* **WHAT IS NEEDED**
What lines of the data below hold "counter"? Show them.

-------- INPUT

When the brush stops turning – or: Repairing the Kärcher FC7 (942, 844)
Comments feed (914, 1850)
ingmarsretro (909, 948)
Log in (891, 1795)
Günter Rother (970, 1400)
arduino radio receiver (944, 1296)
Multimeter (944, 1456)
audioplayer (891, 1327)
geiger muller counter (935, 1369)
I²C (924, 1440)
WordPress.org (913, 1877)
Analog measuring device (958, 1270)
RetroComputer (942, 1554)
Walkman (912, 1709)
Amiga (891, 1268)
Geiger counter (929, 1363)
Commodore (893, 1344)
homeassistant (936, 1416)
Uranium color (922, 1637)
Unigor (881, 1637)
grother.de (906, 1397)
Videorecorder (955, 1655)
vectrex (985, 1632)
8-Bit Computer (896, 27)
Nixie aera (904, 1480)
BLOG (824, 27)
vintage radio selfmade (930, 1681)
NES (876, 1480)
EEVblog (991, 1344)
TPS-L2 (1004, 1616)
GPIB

----------------
-------- INPUT

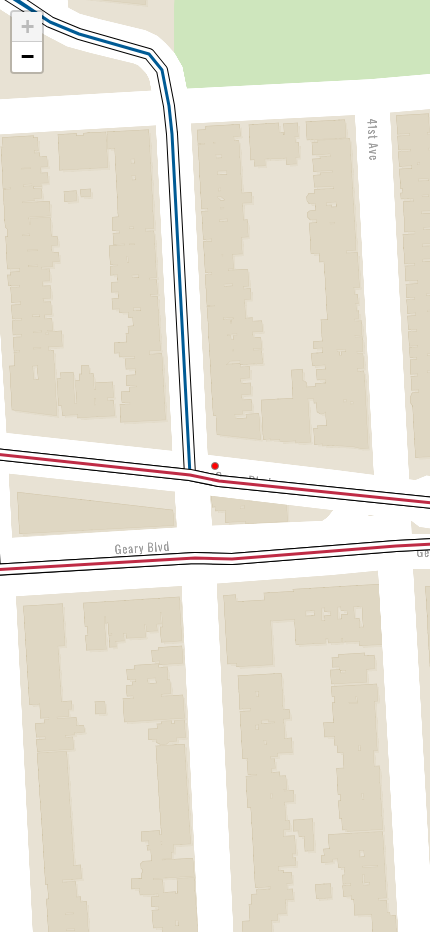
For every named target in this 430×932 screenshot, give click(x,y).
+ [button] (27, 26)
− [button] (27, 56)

----------------

* **RESULT FOR THIS EXERCISE**
geiger muller counter (935, 1369)
Geiger counter (929, 1363)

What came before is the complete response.